Almost 40 former opposition members were questioned by police in three provinces across the country over the past few days, while the number of officials summoned to court in Battambang rose to 35, according to opposition officials.
Thirty-five former members of the dissolved Cambodia National Rescue Party (CNRP) were called in for police questioning in Kompong Thom province, while two others in Kampot and one in Banteay Meanchey were also questioned by police, party officials said.
Nine more ex-CNRP officers were also summoned by the Battambang Provincial Court for questioning, continuing a series of interrogations that have focused on gatherings at former commune chief Sin Chanpeou Rozeth’s noodle restaurant.
Sun Thun, a former CNRP councilor in Kompong Thom, said his team had been questioned by police on Tuesday and Wednesday.

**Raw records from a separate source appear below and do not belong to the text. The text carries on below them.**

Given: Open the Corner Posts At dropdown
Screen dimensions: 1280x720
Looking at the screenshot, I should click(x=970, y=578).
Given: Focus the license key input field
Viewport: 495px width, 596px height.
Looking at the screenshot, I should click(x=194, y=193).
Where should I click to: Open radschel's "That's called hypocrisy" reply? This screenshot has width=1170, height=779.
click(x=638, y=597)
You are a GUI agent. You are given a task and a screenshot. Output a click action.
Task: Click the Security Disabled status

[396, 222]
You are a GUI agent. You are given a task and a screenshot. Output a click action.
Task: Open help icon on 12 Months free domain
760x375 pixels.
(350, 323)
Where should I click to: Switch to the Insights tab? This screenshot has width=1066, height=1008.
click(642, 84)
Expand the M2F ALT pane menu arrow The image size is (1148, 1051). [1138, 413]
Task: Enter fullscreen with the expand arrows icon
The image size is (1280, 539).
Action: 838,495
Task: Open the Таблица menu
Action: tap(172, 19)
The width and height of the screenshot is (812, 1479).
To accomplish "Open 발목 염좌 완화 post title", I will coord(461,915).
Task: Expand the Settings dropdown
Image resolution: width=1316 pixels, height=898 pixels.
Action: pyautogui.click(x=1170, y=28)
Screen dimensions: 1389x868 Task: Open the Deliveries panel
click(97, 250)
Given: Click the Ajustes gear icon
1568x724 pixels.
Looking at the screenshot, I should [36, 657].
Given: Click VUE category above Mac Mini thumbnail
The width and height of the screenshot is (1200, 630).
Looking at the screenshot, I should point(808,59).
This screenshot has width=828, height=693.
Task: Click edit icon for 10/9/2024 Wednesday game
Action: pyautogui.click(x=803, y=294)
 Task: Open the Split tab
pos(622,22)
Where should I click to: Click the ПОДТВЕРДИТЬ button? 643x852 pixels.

No one was arrested.
“This is a strategy to threaten, intimidate, break up, browbeat and persuade in order to maintain control,” Thun said.
It was an old ploy used by the ruling party to prevent opposition voices from coming together and speaking up, he said.
Meanwhile, in Battambang, seven former CNRP officials were due to appear in court on Thursday, with four others scheduled for questioning on Friday. The interrogations, which began last week, is set to continue through next week.
Lawyer Sam Sokong, representing the ex-CNRP officials at the Battambang court, said the summonses against his clients should be dropped according to their constitutionally guaranteed right to participate in the country’s politics.
“It’s a violation of the right to expression and participation in political life and the right to gather, and, especially, it is a threat,” Sokong said.
Sok Eysan, spokesman for the ruling Cambodian People’s Party, said the actions of the court and police were simply legal actions.
“The Supreme Court already issued a verdict to dissolve the former opposition party,” Eysan said. “So anyone who still continues to comment — or not even comment but engages in activities to support the former party that was already dissolved — you will be called in for questioning by the court.”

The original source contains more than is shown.